President Donald Trump has been an increasingly vocal critic of Nord Stream 2, but the issue faded from the political spotlight until Poland’s intervention. Neither Germany nor the pipeline’s promoters have an interest injecting the issue into the U.S. presidential election, which culminates with voting on Nov. 3. And with construction on the link frozen anyway, Poland’s intervention is irrelevant to the question of when work might be completed.
“For the next few weeks, nobody in Washington cares about anything else than internal politics,” said Wayne Merry, senior fellow for Europe and Eurasia at the American Foreign Policy Council in Washington.

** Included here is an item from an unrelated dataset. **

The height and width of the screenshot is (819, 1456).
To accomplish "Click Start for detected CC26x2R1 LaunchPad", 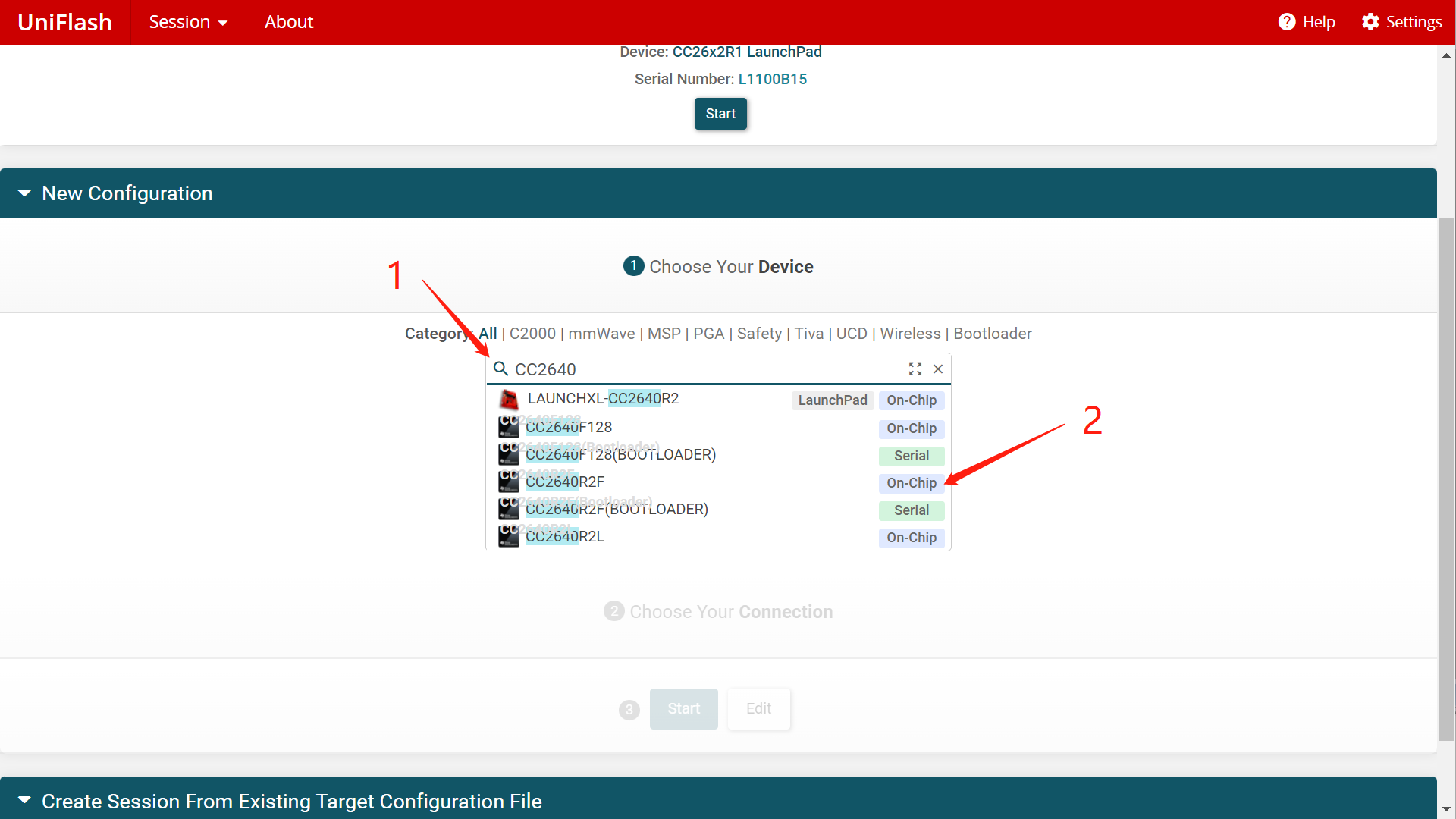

There’s no urgency for Germany and Russia to resolve the matter, maybe for months or years. Even before the coronavirus pandemic, energy demand was softening following a record warm winter. Lockdowns to control the virus further hit consumption, prompting Gazprom and LNG shippers around the globe to scale back deliveries.
Broader market conditions also have shifted since Nord Stream 2 got financial backing in 2017. The U.S. started exporting LNG in 2016 and has been delivering more cargoes to Europe each year. That added to LNG production capacity coming from other places from Qatar to Algeria and Australia. A new pipeline from the Caspian Sea region through Turkey into Italy is due to open later this year. Those measures have diversified Europe’s fuel supplies and resulted in benchmark prices in the region dropping to half their peak in 2018.
“EU has been well supplied, as never before, and Gazprom is definitely becoming less powerful,” Jonathan Lamb, oil and gas senior analyst at Wood & Company, a Czech investment bank. “The EU gas market is on the way of diversification.”
The politics of climate change have also changed the market calculus about when Nord Stream 2 will be needed. When the pipeline was planned, natural gas was widely seen as the fuel that would replace coal and sit alongside wind and solar power in Europe’s energy mix. Since then, the cost of renewables plummeted, weakening the case for any fossil fuels. At the same time, there is growing environmental opposition against building new gas infrastructure, especially when Europe is aiming to cut net fossil fuel emissions to zero by 2050.
Germany and Russia are the countries most interested in the project because it will increase gas supply and improve liquidity at the continental trade hubs, in addition to generating profits for energy companies throughout the region. Gazprom owns the Baltic Sea pipeline project. Half of its 9.5 billion-euro ($11.2 billion) cost is being financed by Germany’s Uniper SE, Wintershall AG, Engie, Royal Dutch Shell Plc, and Austria’s OMV AG.
A further delay gives time for markets to adjust to cooler weather and the pandemic’s impact on gas demand. There is a chance that this winter will be much tighter than last year, with La Nina generating below-normal temperatures in Europe, particularly in the fourth quarter, according to Giacomo Masato, an analyst at MarexSpectron.
Europe can cope without Nord Stream 2 flows this winter, but with further economic growth demand may well emerge in the coming years to support the pipeline, according to Julien Hoarau, gas market analyst at Engie EnergyScan. For now, natural gas demand is estimated to stay flat for at least the next five years, according to the International Energy Agency.
“Overall, there’s no physical risk at first glance, but further delays in the delivery of Nord Stream 2 should not be neutral in terms of wholesale gas prices in Europe,” said Hoarau. “We could see a stronger call on storages to balance European gas systems. Higher LNG imports could be required as well.”